Armenia takes rival Azerbaijan to top UN court

At Armenia's border with Azerbaijan. Decades of tensions over Azerbaijan's breakaway regio
AFP

Armenia dragged rival Azerbaijan to the UN’s top court on Thursday, accusing it of decades of rights abuses including last year’s war over a disputed region.

Yerevan is calling on the International Court of Justice (ICJ) to take emergency measures to “protect and preserve Armenia’s rights”, the Hague-based tribunal said in a statement.

Azerbaijan said it would “hold Armenia to account” for what it said were rights abuses against its own people.

Armenia’s case is based on an allegation that Azerbaijan has breached a UN treaty, the International Convention on the Elimination of All Forms of Racial Discrimination (ICERD).

“For decades, Azerbaijan has subjected Armenians to racial discrimination,” the filing says, “with Azerbaijan’s President Ilham Aliyev himself leading the way”.

“As a result of this state-sponsored policy of Armenian hatred, Armenians have been subjected to systemic discrimination, mass killings, torture and other abuse.”

Armenia also says that the alleged violations “once again came to the fore in September 2020, after Azerbaijan’s aggression”.

The ICJ was set up after World War II to rule on disputes between United Nations member states. Cases usually take years to reach a conclusion.

Decades of tensions over Azerbaijan’s breakaway region of Nagorno-Karabakh erupted into a six-week war last autumn that claimed more than 6,500 lives.

It ended in November with a Russian-brokered ceasefire under which Armenia ceded territories it had controlled for decades.

Nagorno-Karabakh is an ethnic Armenian region of Azerbaijan that broke away from Baku’s control in the early 1990s after the collapse of the Soviet Union. Around 30,000 people have died during the conflict.

‘Grave breaches’

Azerbaijan said it would launch its own legal proceedings in response to the Armenian move.

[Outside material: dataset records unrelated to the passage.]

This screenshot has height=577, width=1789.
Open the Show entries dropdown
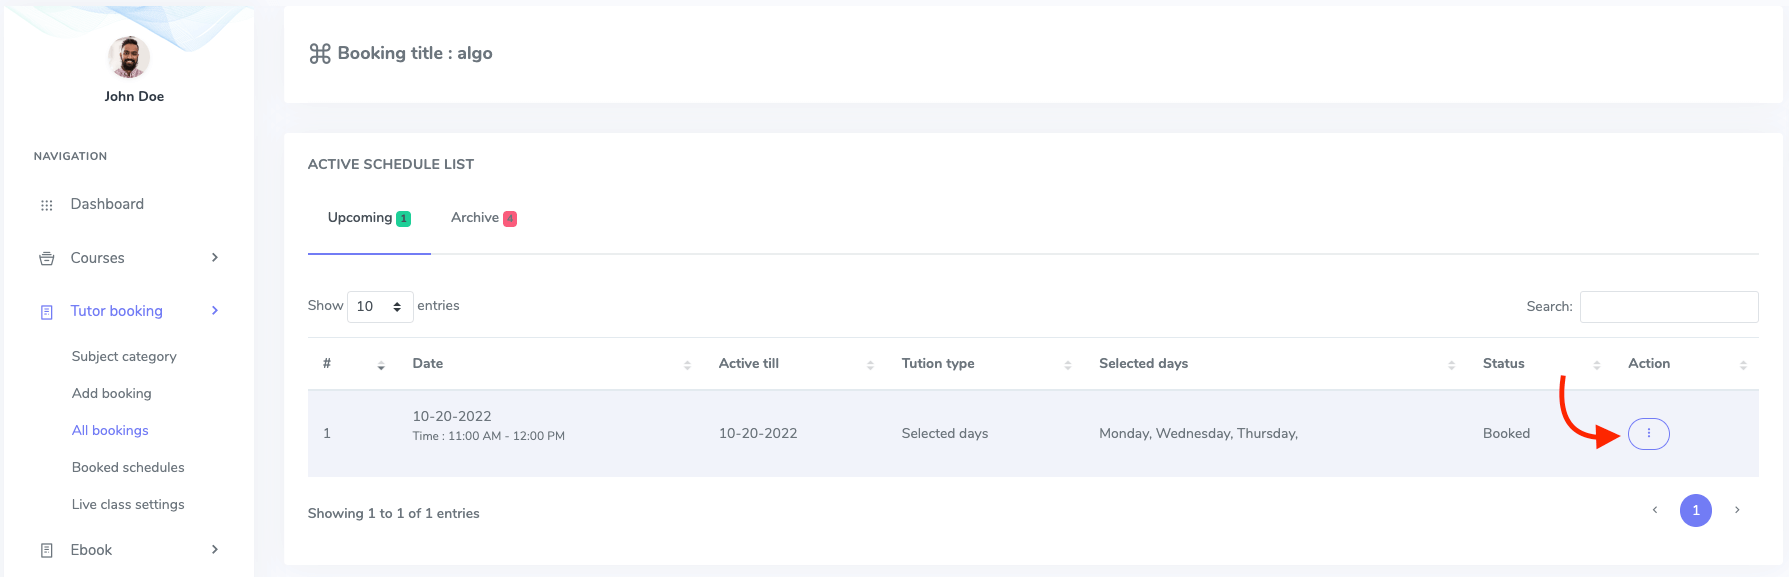pos(379,306)
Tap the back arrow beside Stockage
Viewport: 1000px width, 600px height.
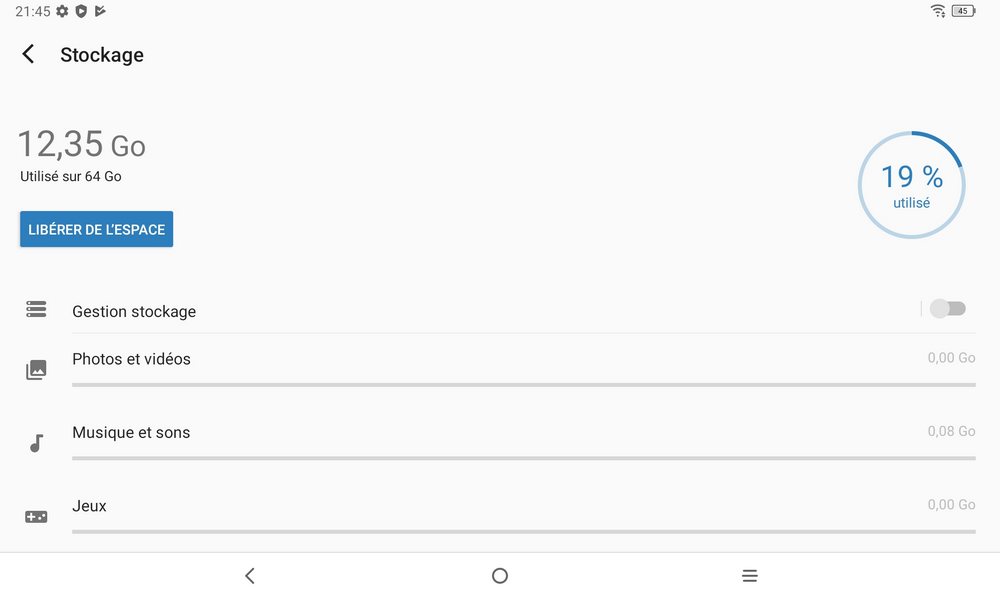click(28, 55)
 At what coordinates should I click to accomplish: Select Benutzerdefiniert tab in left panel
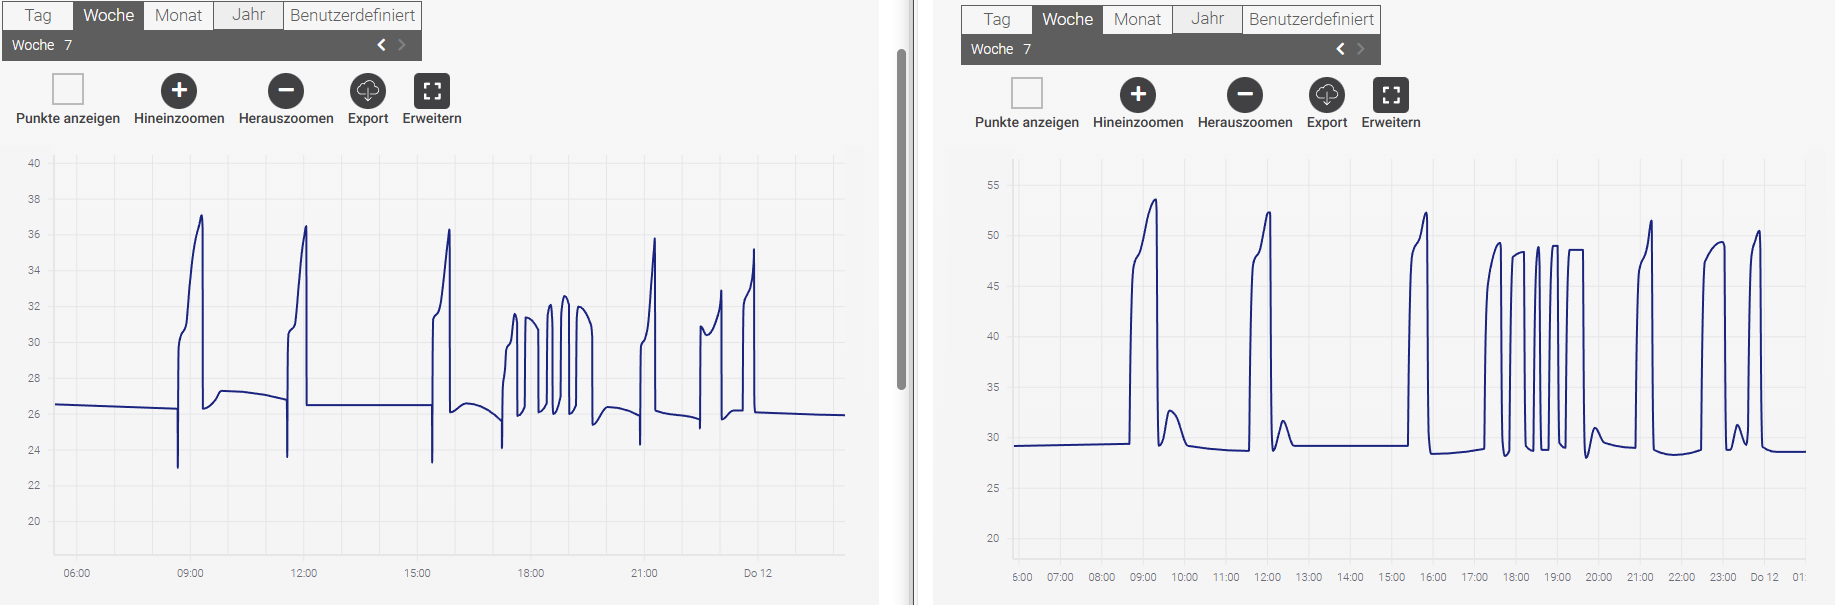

“In the coming days, we will hold Armenia to account for breaches” of the discrimination convention, Azerbaijan’s deputy foreign minister Elnur Mammadov said in an English-language tweet.

“Thirty years of human rights abuses against Azerbaijanis during occupation will not be tolerated.”

The Azerbaijan foreign ministry said it had been “carefully documenting and compiling evidence of gross human rights abuses” by Armenia for its own legal action.

“This includes Armenia’s targeting of Azerbaijanis for expulsion, torture, murder and serious mistreatment,”

“We will not tolerate these grave breaches of ICERD by Armenia, and will be seeking justice under international law as soon as possible.”

Both sides have long traded accusations of rights abuses, including in last year’s war.

In February, the foreign ministers of Armenia and Azerbaijan both addressed the United Nations Human Rights Council over their claims that the other side violated international law.

Armenia accused Azerbaijani forces of targeting civilian infrastructure and destroying Armenian cultural and religious heritage.

Azerbaijan, which was backed by Turkey during the conflict, for its part accused Armenian forces of war crimes.

In December, Amnesty International urged Baku and Yerevan to urgently probe “war crimes” committed by both sides during the fighting.

While Armenia has not opened an investigation into its army for war crimes, Azerbaijan has charged two of its soldiers for mutilating bodies of Armenian soldiers.

In the 1990s, Armenian-backed separatists in Nagorno-Karabakh declared independence from Azerbaijan in a war over the mountainous province that left some 10,000 dead.

Armenia’s ally Russia refused to intervene militarily in the latest conflict last year, but deployed several thousand peacekeepers to Nagorno-Karabakh after brokering the peace accord in November.